Stored data entries
━━━━━━━━━━━━━━━━
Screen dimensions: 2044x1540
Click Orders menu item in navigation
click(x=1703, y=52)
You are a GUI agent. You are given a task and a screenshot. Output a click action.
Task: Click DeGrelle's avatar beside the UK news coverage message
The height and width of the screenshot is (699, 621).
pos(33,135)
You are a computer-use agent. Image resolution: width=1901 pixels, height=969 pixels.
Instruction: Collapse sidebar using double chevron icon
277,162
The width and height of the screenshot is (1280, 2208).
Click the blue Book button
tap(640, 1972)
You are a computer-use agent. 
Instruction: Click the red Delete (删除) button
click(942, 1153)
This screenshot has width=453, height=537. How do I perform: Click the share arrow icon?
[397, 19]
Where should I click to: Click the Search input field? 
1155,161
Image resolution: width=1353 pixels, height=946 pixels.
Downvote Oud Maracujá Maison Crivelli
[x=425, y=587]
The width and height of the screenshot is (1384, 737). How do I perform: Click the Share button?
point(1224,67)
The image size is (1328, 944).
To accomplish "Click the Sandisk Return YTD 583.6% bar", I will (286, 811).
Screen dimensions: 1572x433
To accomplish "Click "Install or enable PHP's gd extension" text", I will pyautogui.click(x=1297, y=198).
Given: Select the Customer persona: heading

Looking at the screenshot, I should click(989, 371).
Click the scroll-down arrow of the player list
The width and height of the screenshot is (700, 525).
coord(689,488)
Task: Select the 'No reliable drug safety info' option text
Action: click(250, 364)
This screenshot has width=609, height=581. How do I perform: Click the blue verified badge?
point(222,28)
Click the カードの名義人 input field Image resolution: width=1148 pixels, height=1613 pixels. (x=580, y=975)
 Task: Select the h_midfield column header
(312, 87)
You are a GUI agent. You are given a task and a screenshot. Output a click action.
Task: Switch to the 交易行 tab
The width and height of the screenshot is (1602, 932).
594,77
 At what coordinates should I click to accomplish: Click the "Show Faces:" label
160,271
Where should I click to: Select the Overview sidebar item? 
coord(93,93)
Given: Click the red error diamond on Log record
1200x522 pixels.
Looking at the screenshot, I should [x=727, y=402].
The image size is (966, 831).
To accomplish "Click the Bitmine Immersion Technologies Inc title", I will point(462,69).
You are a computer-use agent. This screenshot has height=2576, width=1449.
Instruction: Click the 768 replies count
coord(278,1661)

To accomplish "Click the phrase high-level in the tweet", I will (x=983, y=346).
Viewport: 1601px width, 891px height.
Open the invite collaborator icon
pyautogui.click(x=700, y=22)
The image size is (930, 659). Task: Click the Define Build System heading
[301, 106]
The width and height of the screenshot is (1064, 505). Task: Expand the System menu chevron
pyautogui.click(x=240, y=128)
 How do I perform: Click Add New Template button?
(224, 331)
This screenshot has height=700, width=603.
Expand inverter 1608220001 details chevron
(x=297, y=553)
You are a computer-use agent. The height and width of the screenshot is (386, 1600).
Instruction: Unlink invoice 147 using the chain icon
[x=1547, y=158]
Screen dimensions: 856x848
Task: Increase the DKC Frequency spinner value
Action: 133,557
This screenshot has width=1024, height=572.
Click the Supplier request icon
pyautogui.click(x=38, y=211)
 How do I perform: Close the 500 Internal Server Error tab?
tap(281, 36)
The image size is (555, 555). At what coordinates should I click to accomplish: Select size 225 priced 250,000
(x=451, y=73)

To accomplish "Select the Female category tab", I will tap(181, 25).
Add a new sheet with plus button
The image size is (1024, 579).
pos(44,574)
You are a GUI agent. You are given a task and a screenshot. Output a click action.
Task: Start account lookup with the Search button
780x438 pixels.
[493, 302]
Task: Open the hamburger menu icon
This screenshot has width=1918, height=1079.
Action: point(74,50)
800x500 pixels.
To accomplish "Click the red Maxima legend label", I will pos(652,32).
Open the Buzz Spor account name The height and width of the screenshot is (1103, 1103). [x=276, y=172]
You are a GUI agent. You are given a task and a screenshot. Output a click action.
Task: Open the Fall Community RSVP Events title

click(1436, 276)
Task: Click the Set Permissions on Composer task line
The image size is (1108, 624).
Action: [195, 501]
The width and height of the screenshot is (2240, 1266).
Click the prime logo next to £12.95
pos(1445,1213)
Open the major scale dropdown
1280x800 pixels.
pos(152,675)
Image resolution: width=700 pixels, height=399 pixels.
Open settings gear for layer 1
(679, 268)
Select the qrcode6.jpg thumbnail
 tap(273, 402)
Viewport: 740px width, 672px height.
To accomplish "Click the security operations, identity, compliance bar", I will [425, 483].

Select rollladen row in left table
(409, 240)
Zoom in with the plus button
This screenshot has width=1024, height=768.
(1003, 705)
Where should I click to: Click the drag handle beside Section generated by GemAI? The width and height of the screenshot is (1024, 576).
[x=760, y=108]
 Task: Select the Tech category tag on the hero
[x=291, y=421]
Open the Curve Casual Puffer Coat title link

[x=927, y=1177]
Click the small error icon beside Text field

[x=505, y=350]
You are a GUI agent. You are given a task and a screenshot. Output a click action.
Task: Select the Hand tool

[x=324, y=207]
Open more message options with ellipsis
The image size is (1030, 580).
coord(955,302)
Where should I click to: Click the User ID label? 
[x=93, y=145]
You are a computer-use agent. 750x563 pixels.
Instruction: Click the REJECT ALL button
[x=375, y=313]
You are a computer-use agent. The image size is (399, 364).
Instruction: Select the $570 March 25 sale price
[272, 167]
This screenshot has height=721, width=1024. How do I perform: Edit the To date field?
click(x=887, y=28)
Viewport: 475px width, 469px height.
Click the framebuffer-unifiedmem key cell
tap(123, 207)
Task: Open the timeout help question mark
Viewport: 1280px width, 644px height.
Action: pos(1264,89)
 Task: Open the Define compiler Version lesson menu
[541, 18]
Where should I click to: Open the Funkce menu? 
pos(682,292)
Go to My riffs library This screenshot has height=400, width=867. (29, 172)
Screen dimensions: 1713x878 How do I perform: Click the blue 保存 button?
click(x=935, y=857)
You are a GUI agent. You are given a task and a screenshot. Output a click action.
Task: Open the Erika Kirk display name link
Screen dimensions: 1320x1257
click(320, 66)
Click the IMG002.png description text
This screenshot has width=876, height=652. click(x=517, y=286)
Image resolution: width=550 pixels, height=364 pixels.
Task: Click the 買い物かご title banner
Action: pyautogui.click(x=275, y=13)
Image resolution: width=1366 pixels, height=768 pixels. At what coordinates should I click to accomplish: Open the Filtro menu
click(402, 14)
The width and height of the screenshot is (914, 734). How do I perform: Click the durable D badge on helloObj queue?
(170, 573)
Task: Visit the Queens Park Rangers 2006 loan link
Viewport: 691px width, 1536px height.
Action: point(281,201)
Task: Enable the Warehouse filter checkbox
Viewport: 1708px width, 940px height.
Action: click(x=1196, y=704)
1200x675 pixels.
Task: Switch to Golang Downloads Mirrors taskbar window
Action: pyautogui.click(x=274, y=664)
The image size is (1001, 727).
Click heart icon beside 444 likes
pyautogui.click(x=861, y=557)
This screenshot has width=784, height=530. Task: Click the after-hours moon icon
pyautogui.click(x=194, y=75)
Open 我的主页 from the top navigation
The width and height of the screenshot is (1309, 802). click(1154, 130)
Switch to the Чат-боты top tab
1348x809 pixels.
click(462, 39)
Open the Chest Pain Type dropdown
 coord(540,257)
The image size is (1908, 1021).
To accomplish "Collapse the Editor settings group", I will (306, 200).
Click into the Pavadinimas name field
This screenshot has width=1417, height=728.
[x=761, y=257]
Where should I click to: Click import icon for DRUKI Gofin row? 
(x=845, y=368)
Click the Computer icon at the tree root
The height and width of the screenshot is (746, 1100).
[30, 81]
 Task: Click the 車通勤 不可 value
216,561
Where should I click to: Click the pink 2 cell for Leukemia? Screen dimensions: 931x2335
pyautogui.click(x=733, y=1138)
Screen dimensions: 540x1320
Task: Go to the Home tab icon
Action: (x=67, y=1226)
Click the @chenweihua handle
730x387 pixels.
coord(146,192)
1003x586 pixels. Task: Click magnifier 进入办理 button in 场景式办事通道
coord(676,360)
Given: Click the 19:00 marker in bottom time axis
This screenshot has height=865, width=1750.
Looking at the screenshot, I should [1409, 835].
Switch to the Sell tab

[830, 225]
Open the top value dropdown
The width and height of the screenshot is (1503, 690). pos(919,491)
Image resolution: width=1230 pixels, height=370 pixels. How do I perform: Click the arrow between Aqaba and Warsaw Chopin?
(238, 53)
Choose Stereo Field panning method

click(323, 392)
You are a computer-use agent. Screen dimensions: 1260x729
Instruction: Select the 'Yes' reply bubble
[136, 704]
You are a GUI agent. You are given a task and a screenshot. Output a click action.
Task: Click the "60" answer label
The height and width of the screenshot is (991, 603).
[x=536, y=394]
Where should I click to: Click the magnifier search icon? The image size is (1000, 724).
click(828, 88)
━━━━━━━━━━━━━━━━
Provide the number of lines in these entries that hold the word "plus", without any accompanying text.

Answer to the problem: 2